Extrait du texte ▸
---

La situation familiale originale de cette famille d’électrons libres est résumée ici : « Mes regards s’étaient arrêtés sur un charmant portrait suspendu au mur, le portrait de Graüben. La pupille de mon oncle se trouvait alors à Altona, chez une de ses parentes, et son absence me rendait fort triste, car, je puis l’avouer maintenant, la jolie Virlandaise et le neveu du professeur s’aimaient avec toute la patience et toute la tranquillité allemande. Nous nous étions fiancés à l’insu de mon oncle, trop géologue pour comprendre de pareils sentiments » (p. 18).
L’oncle a donc découvert chez un libraire un manuscrit fort rare, et pliée dans ce manuscrit une feuille de parchemin en écriture runique cryptée, que l’oncle ne parvient pas à déchiffrer alors que le neveu te la déchiffre en deux coups de cuiller à pot (c’est d’ailleurs tellement bêta qu’on se demande pourquoi le savant n’a pas eu cette idée avant), mais se refuse à donner la clé à son oncle de peur que celui-ci ne l’entraîne dans une aventure. Il s’agit d’un message d’un certain Arne Saknussemm, savant islandais du seizième siècle, prétendant avoir pu parvenir au centre de la terre en passant par le volcan Snæfellsjökull (orthographié « Sneffels » dans le roman).
Les préliminaires sont longs, et le début du chapitre XVII (sur 45) est révélateur : « Le véritable voyage commençait. Jusqu’alors les fatigues l’avaient emporté sur les difficultés ; maintenant celles-ci allaient véritablement naître sous nos pas.

---

Données affichées ▸

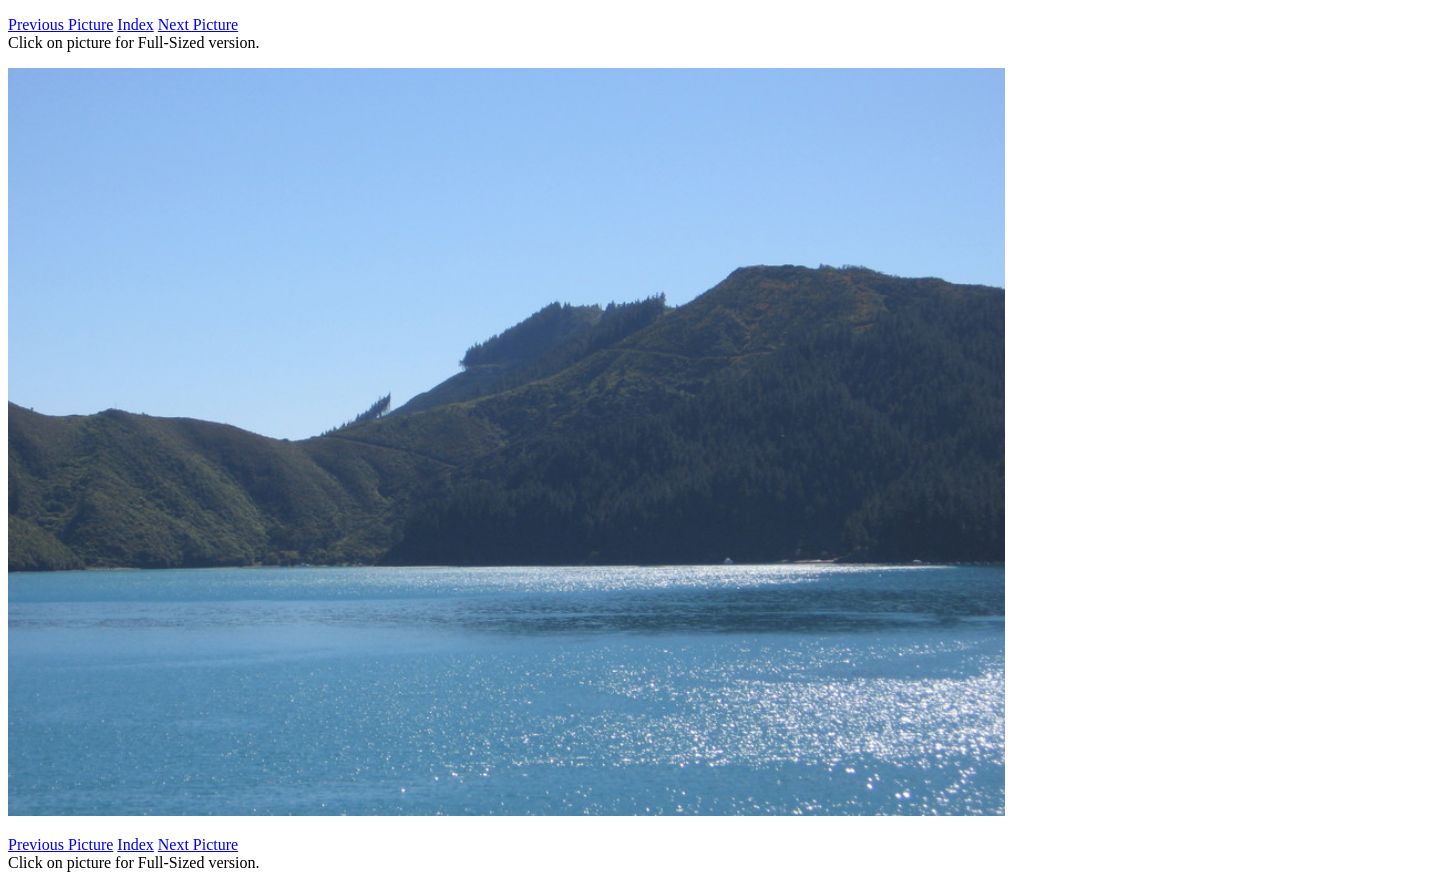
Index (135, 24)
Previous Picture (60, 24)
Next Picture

---

Tâche courte 1 ▸
D'après l'extrait sur le voyage au centre de la terre, pourquoi le neveu refuse-t-il de donner la clé du message à son oncle ? Répondez en une à trois phrases.
Tâche courte 2 ▸
Dans l'extrait sur le voyage au centre de la terre, par quel volcan Arne Saknussemm prétend-il être parvenu au centre de la terre ?
Tâche courte 3 ▸
Poursuivez l'extrait sur le voyage au centre de la terre à partir de sa dernière phrase.
Les données n'ont aucun rôle à jouer ici.

Réponse écrite 1 ▸
Le neveu garde la clé pour lui parce qu'il a peur que son oncle ne l'entraîne dans une aventure.

Réponse écrite 2 ▸
Par le volcan Snæfellsjökull, orthographié « Sneffels » dans le roman.

Réponse écrite 3 ▸
Je n’avais point encore plongé mon regard dans ce puits insondable où j’allais m’engouffrer. Le moment était venu. Je pouvais encore ou prendre mon parti de l’entreprise ou refuser de la tenter. Mais j’eus honte de reculer devant le chasseur. Hans acceptait si tranquillement l’aventure, avec une telle indifférence, une si parfaite insouciance de tout danger, que je rougis à l’idée d’être moins brave que lui. Seul, j’aurais entamé la série des grands arguments ; mais en présence du guide je me tus ; un de mes souvenirs s’envola vers ma jolie Virlandaise, et je m’approchai de la cheminée centrale ». Extrait intéressant non pas littérairement parlant, mais psychologiquement : pour nos élèves, poser la question : si un adulte ayant autorité sur vous, ou simplement un grand frère ou un camarade ayant de l’ascendant tente de vous entraîner dans une entreprise à haut risque, est-ce que vous suivez juste parce qu’il y a concours de testostérone ? Est-ce que le fait même que la personne en question ne vous présente jamais les risques et ne vous donne jamais le choix n’est pas en soi un critère objectif pour refuser l’aventure ? Ce ne sont pas vraiment des questions en l’air : cette semaine, un ami prof dans un lycée du 93 a appris la mort d’un de ses élèves tombé d’un toit où il était allé faire le con, sans doute entraîné par un autre… Un roman actuel aurait commencé par là, et aurait complété le début de l’aventure sous forme de récit rétrospectif ; cependant il me semble bon de faire lire aux élèves de notre siècle pressé une littérature qui prend son temps… Le chapitre XVIII redouble cette borne : « Maintenant, Axel », s’écria le professeur d’une voix enthousiaste, « nous allons nous enfoncer véritablement dans les entrailles du globe ! Voici donc le moment précis auquel notre voyage commence » (p. 109). Tout ce qui précède a été le déchiffrement un peu longuet du parchemin, puis les préparatifs de départ, le voyage vers l’Islande, et en Islande, vers le Snæfellsjökull, grâce au taiseux, docile et insensible guide Hans.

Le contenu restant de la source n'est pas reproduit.